Saturday, March 03, 2018

The CDC’s latest report on firearms might not make many gun control activists happy

Gun rights advocates have long defended their right to bear arms out of a need for self-defense. And now they have a new report from the Centers for Disease Control that says they make a darn good point.

The $10 million study commissioned by President Barack Obama as part of 23 executive orders he signed in January says “self-defense can be an important crime deterrent.”

“Studies that directly assessed the effect of actual defensive uses of guns (i.e., incidents in which a gun was ‘used’ by the crime victim in the sense of attacking or threatening an offender) have found consistently lower injury rates among gun-using crime victims compared with victims who used other self-protective strategies,” the CDC study revealed.

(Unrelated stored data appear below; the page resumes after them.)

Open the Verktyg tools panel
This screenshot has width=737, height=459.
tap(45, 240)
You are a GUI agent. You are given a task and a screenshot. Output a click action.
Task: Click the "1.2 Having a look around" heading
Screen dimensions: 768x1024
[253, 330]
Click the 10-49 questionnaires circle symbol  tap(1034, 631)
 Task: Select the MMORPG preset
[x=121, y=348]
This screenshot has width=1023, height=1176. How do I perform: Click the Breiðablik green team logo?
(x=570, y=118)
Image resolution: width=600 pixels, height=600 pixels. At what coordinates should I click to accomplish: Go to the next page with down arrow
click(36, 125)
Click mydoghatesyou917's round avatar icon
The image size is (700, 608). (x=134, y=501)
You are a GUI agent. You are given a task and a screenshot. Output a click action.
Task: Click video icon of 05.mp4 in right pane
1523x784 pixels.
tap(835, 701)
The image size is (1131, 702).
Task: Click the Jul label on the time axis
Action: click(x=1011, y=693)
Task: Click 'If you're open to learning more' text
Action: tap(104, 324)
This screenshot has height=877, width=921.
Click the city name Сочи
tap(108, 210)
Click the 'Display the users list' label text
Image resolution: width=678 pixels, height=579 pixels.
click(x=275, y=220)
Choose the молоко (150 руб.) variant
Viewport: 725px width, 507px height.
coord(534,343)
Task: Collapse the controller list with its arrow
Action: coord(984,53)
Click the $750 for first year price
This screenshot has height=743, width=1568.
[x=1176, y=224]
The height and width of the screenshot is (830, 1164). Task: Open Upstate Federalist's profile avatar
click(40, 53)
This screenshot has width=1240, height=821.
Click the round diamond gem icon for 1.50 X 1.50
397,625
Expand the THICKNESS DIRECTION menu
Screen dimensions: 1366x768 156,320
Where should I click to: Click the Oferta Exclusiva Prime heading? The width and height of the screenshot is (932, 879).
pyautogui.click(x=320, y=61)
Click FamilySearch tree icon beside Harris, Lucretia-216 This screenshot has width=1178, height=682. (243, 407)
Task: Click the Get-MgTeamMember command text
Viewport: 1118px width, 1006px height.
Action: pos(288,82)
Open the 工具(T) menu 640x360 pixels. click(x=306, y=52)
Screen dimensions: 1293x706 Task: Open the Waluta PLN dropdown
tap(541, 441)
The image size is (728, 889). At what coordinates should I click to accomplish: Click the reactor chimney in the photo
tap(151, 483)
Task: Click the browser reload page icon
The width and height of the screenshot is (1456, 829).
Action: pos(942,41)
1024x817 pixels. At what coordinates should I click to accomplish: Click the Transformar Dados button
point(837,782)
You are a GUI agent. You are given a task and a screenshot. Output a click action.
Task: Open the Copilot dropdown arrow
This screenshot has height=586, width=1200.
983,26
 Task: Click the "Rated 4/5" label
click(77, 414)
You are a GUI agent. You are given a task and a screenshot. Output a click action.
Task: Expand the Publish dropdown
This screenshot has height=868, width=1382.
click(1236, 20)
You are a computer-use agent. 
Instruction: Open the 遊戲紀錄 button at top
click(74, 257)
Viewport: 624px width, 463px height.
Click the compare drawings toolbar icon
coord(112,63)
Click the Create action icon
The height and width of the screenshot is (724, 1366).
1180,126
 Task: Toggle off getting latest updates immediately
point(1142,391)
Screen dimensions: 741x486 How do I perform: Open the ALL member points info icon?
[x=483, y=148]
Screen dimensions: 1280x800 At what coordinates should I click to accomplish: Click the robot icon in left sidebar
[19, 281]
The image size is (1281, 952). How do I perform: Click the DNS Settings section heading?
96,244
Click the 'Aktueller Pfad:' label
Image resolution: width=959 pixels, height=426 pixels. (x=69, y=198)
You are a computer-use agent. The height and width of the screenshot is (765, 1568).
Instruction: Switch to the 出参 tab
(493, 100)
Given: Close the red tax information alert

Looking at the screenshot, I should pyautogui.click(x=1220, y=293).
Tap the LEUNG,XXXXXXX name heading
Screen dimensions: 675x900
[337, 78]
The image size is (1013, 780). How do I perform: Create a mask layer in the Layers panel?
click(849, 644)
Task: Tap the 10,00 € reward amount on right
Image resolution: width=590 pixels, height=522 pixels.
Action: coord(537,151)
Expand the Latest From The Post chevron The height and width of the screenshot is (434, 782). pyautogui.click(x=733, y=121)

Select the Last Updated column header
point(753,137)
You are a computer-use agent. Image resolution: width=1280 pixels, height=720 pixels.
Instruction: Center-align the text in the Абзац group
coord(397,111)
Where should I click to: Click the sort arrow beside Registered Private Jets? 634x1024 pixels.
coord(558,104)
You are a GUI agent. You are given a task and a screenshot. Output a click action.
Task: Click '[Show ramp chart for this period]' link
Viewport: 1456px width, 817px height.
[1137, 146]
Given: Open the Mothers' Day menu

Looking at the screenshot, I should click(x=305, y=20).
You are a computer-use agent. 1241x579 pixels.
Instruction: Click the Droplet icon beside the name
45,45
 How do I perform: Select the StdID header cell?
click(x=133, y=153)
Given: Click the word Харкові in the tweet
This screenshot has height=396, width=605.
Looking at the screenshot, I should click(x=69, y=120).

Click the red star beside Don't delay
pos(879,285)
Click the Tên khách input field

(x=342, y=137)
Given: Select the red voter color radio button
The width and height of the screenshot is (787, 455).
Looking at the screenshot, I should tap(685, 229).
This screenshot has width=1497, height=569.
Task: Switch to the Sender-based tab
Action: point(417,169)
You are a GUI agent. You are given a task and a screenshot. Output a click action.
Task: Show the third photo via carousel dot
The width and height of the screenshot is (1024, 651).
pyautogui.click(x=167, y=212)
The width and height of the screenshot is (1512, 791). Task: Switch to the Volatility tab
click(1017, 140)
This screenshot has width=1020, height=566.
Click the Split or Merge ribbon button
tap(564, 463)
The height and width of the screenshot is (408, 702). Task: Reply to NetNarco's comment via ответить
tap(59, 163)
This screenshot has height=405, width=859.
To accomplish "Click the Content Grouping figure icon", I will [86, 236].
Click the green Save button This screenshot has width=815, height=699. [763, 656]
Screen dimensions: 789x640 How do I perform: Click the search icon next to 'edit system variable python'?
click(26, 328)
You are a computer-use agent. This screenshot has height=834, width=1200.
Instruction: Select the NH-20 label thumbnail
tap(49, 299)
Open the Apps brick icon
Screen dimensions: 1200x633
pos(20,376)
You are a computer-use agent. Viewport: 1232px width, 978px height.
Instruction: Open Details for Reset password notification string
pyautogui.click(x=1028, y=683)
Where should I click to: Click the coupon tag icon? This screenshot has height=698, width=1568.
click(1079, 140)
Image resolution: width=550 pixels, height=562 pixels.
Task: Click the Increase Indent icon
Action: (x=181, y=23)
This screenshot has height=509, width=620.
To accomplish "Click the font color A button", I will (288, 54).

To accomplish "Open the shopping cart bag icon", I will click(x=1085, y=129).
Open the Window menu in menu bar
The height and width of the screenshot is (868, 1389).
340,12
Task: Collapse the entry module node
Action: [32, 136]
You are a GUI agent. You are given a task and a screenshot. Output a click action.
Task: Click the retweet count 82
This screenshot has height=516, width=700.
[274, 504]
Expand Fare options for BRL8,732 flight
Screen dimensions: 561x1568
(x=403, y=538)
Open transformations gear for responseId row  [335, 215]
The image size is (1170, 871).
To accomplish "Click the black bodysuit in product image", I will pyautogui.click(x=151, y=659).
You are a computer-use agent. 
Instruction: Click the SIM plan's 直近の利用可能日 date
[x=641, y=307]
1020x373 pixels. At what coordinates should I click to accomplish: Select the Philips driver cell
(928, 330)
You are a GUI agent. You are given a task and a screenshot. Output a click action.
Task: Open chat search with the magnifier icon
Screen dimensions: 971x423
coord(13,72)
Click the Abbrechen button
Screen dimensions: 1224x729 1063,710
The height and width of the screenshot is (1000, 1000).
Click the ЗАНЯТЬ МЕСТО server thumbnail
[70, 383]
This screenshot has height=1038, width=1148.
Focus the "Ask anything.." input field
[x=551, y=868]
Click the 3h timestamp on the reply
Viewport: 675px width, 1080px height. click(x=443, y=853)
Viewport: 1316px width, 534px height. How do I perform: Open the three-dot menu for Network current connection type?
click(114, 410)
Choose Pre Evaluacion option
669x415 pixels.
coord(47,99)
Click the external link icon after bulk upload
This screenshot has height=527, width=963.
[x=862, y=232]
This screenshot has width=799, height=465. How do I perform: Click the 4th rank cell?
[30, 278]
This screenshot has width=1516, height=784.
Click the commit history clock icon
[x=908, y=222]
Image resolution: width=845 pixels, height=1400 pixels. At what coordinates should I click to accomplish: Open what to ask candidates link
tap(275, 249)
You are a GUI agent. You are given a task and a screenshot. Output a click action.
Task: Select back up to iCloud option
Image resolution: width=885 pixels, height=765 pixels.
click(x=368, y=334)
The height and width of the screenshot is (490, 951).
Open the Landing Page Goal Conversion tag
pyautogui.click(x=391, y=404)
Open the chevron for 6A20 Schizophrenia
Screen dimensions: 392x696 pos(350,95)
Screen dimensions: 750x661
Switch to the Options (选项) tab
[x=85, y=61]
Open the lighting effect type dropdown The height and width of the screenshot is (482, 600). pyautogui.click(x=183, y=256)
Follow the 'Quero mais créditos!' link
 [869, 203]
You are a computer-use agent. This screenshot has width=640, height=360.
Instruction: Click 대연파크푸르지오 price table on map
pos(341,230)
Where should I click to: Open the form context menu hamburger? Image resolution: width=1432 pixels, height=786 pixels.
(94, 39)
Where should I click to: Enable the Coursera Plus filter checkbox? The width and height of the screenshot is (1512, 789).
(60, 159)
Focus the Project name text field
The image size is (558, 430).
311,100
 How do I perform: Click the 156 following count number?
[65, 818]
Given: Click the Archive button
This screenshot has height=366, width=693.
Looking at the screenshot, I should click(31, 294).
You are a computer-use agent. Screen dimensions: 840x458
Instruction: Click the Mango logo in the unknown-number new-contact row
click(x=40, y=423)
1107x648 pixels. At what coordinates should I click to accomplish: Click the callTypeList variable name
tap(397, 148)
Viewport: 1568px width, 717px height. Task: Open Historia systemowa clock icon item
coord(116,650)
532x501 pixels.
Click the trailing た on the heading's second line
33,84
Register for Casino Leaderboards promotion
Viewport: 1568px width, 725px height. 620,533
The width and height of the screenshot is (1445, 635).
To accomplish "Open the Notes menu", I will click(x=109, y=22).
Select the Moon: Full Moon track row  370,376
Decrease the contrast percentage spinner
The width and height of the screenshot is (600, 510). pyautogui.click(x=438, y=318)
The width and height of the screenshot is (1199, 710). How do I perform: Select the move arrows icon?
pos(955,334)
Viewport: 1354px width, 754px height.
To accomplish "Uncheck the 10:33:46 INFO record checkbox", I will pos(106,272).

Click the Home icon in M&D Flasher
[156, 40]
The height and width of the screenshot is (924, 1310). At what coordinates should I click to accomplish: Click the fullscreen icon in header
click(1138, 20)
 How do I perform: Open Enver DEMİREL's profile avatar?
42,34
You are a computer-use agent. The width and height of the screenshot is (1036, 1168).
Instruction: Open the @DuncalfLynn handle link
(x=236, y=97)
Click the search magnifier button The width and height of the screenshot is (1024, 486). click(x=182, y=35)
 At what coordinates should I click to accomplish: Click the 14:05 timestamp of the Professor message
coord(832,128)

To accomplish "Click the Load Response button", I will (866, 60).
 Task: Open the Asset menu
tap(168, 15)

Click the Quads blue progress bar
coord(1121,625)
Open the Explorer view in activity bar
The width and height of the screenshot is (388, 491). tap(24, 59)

The study, entitled “Priorities For Research to Reduce the Threat of Firearm-Related Violence,” states that “violent crimes, including homicides specifically, have declined in the past five years,” but notes that “some firearm violence results in death, but most does not.”

The CDC report said that most incidents involving the use of a gun do not result in a fatality: “In 2010, incidents in the U.S. involving firearms injured or killed more than 105,000 Americans, of which there were twice as many nonfatal firearm-related injuries (73,505) than deaths.”

The White House commissioned the CDC to conduct research on the causes and prevention of gun violence. The White House believes research on gun violence is critical public health research that is important for Americans to understand, and not advocacy.